OK, vous ne prendriez pas le risque à 70%. Libre à vous de décider de fixer cette probabilité à 80% ou 90%. A 100% ou asymptotiquement près de 100%, il faudrait que votre avoir soit devenu considérable et que vos attentes soient minimales.
Mais pourquoi user d’un algorithme en la matière ? Après tout, il existe des calculs rapides donnant de bonnes approximations. Par exemple, considérons la formule suivante : multipliez votre âge par votre patrimoine net et divisez le tout par vos dépenses annuelles ; si vous obtenez un résultat supérieur à 1000, alors vous pouvez vous arrêter de travailler.
Intuitivement, malgré l’attrait de la simplicité d’un tel ratio, chacun comprendra que prendre une décision aussi importante sur cette seule base n’est pas prudent. La nature de son patrimoine, l’état de sa santé, son état civil (statut marital et parental), l’intérêt que l’on trouve encore ou non à son travail, le contexte et les projections économiques (y compris l’inflation) et démographiques à moyen et long termes, l’évolution probable du régime des retraites, le rendement attendu des placements financiers, etc… Autant de critères qui, combinés, donnent un gigantesque ensemble de possibilités à « probabiliser » de façon à éclairer les choix des individus.
Et ce n’est pas fini. Une fois que le candidat à la « belle vie » (ou présumée telle) aurait sauté le pas, il lui reste encore à optimiser ses retraits d’argent sur la durée qu’il lui reste à vivre, tout en gardant à l’œil son objectif final, que celui-ci soit de finir avec le moins d’argent possible ou bien d’assurer un héritage à ses enfants ou un don à telle ou telle cause caritative. Ce n’est pas la partie la plus facile car, selon l’âge, elle peut se jouer sur un temps relativement court qui rend toute erreur difficilement réparable, du moins dans une optique d’optimisation.

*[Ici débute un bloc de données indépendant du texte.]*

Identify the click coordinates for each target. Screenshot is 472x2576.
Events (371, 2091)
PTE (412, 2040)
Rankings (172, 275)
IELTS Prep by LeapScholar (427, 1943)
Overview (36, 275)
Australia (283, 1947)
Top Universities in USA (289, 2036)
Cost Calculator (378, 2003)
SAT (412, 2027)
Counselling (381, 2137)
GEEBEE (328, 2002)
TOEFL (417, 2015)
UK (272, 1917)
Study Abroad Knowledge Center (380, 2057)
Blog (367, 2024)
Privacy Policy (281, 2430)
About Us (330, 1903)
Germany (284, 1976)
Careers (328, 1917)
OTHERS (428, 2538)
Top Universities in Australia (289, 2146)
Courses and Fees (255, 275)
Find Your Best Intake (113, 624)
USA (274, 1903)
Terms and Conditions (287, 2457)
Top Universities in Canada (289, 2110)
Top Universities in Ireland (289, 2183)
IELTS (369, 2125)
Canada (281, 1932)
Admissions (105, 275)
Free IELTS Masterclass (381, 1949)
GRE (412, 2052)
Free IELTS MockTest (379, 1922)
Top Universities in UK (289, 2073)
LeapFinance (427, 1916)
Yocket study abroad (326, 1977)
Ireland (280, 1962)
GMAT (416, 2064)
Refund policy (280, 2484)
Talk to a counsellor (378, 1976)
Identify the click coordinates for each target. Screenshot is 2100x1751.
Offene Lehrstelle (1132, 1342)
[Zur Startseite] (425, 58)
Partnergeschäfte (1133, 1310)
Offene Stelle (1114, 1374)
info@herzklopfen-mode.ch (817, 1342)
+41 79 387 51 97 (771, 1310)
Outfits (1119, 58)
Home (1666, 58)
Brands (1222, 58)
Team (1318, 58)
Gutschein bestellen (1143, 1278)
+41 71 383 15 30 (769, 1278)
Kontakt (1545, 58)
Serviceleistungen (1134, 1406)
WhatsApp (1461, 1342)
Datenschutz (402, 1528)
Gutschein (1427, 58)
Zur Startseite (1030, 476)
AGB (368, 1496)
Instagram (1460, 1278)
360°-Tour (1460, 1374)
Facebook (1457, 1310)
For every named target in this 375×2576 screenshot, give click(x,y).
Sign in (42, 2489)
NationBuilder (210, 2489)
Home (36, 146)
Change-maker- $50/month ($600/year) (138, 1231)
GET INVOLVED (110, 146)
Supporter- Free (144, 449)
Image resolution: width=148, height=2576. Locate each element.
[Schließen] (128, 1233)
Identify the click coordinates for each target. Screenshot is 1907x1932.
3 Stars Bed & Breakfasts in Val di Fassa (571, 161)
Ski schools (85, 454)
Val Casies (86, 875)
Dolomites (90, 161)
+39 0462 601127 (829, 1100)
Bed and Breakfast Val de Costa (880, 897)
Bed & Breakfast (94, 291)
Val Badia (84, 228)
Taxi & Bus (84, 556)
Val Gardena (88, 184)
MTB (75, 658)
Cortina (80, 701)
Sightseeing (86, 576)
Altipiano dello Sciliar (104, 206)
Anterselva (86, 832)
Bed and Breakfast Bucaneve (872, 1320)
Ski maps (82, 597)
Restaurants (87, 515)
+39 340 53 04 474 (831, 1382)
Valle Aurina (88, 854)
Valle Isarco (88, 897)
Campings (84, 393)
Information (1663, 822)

C’est une quête humaine qui remonte à l’aube des temps. Comment tirer parti au mieux du temps qui nous est accordé ici-bas ? Malgré les réels progrès technologiques qui définissent notre époque et qui baliseront les décennies à venir, il n’est guère envisageable d’obtenir jamais une réponse exacte à cette interrogation. Du moins sur un plan strictement matériel. Je l’ai d’ailleurs souligné : une vie parfaitement écrite à l’avance est-elle encore une vie ? Mais accepter (ou non) l’aide à la décision qu’apporte la technologie pour nous guider en toute connaissance de cause est une option qui, lorsqu’elle sera disponible au plus grand nombre, sans doute dans un proche avenir, ne peut qu’enrichir la liberté de chaque individu.